Microhabits are essentially small yet meaningful actions that you can do each day to achieve long-term results! So, take for example you wish to be able to run 10km and do so 5 times/week, for someone who does not run much (or even someone who does) that is a lot! Most people go all in (and yes this can work for some), but this may result in you losing interest and setting yourself up for failure. Therefore, instead of going out and trying to run 10km in one go why not focus on small things like:
- Getting into your running gear as soon as you get home/wake up
- Running 1-2km each day and building over time
- Focus on running 1-2 days per week rather than 4-5days
Because when we set out a larger goal and we don’t succeed or complete the intended goal we can become frustrated and annoyed with ourselves. Whereas if you set out small habits/goals you feel as though you are progressing and this can feel rewarding. When we can’t see or feel change, we tend to stop chasing the intended goal!

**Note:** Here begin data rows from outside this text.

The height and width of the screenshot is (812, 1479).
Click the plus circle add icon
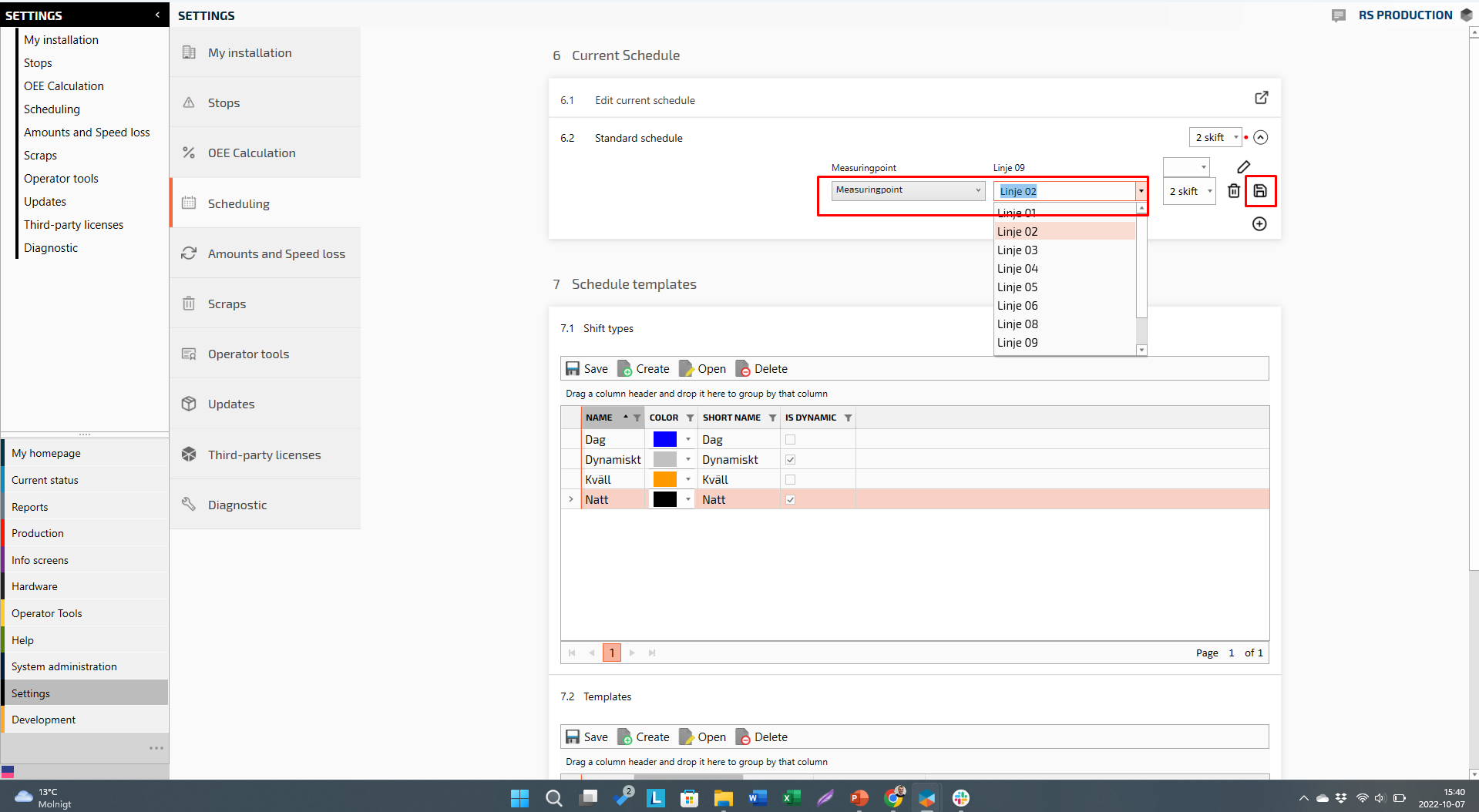tap(1259, 224)
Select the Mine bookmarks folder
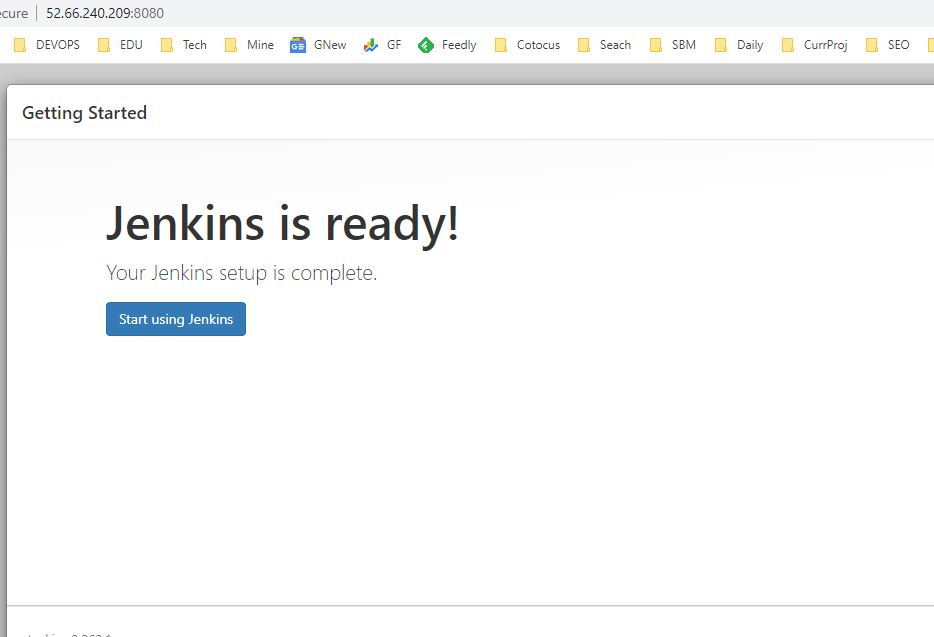 tap(249, 45)
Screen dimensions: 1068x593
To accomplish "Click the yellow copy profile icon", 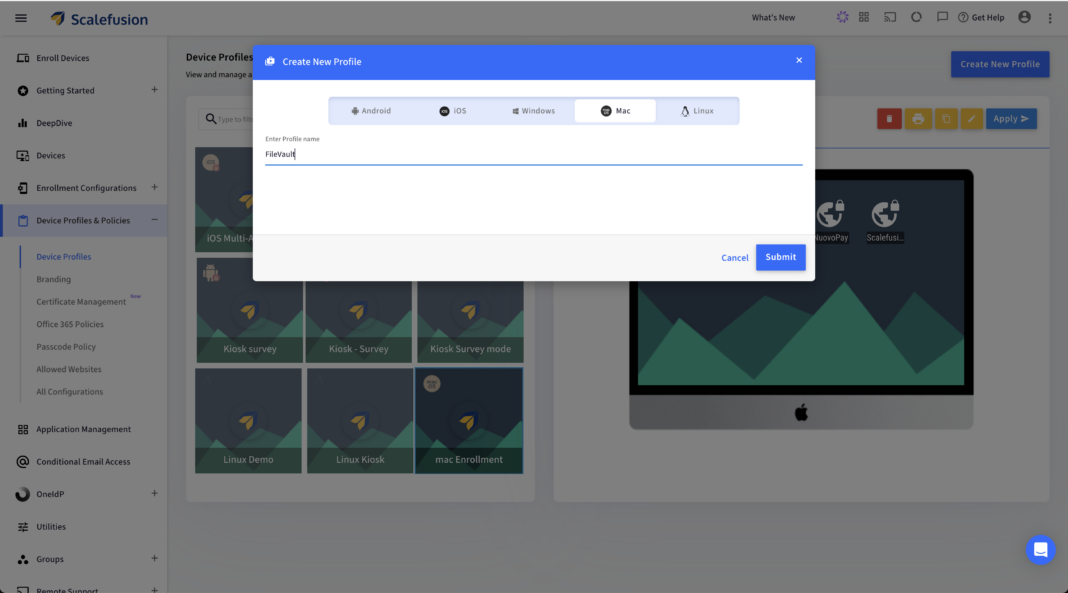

So, by using microhabits you will enable positive and lasting change in your life from health and well-being to hobbies and relationships!
Nutrition fact of the week
Stress can have an effect on our appetite due to changes in hunger signals. It is suggested 40% of people tend to eat more while stressed while 40% tend to eat less. Leptin is our hormone that tells us when we are full while ghrelin is the hormone that tells us we’re hungry! Foods that are high in sugar, fat and salt can activate the brain’s reward system and therefore we turn to them when we are stressed! When we’re stressed, we can then end up sleeping less and thus:
- Increase appetite
- Increase ghrelin and decrease leptin
- Cause irregular eating habits
- Associated with higher calorie intake
So, during stressful times try to bring it back to basics and focus on eating regularly (not restricting yourself), including nutrients through fruit, vegetables, smoothies, and juices. Also, try to find other ways of dealing with stress i.e. walks, talking with friends/family, watching favourite shows – while identifying triggers that are causing this stress!
Nutrition tip of the week
Do you suffer from bloating? This means that your stomach has become inflated. And for some, this can be a regular occurrence. So, some common factors that can bring about bloating are eating large volumes of food or when you’re highly stressed, also things like smoking, chewing gum and even using straws can all contribute. To reduce feelings of regular bloating here are some helpful tips:
- Eat slowly and mindfully
- Maintain regular exercise
- Remove foods you know can bring on discomfort i.e. flatulence, burping
If issues continue and it is starting to affect you daily then it may be worth considering getting in contact with a professional, just to be sure!
Performance
See last week’s blog on Meal Prepping!
This week’s simple swaps
Recipes
Curry in a hurry
Time: 15 minutes / Difficulty: easy / Serves: 2 servings / Nutritional values – 200kcal / fat 7g / protein 23g / carbs 11g / *not including rice and naan bread
Ingredients: 1 tbsp oil / 1 onion diced / 1 clove garlic / 1 tbsp ginger / 1tsp chilli / half a can chopped tomatoes / 200g chicken breast / 100g frozen peas / 2 tsp garam masala / 3 tbsp yoghurt
Recipe:
- Fry the onion in a pan, followed by garlic, ginger and chilli
- Add the chicken and fry until cooked through
- Add tomatoes and peas, (add more water if needed), and bring to a boil
- Stir in yoghurt
- Serve with rice, naan, lime wedge, and salt and pepper
Recovery smoothie
Time: 10 minutes / Difficulty: easy / Serves: 1 serving / Nutritional values – 480kcal / fat 13g / protein 27g / carbs 63g
Ingredients: 2 large bananas / 20g nut butter / half scoop protein / 250ml milk
Recipe:
- Combine ingredients in a blender
- Perfect for a post-training/workout!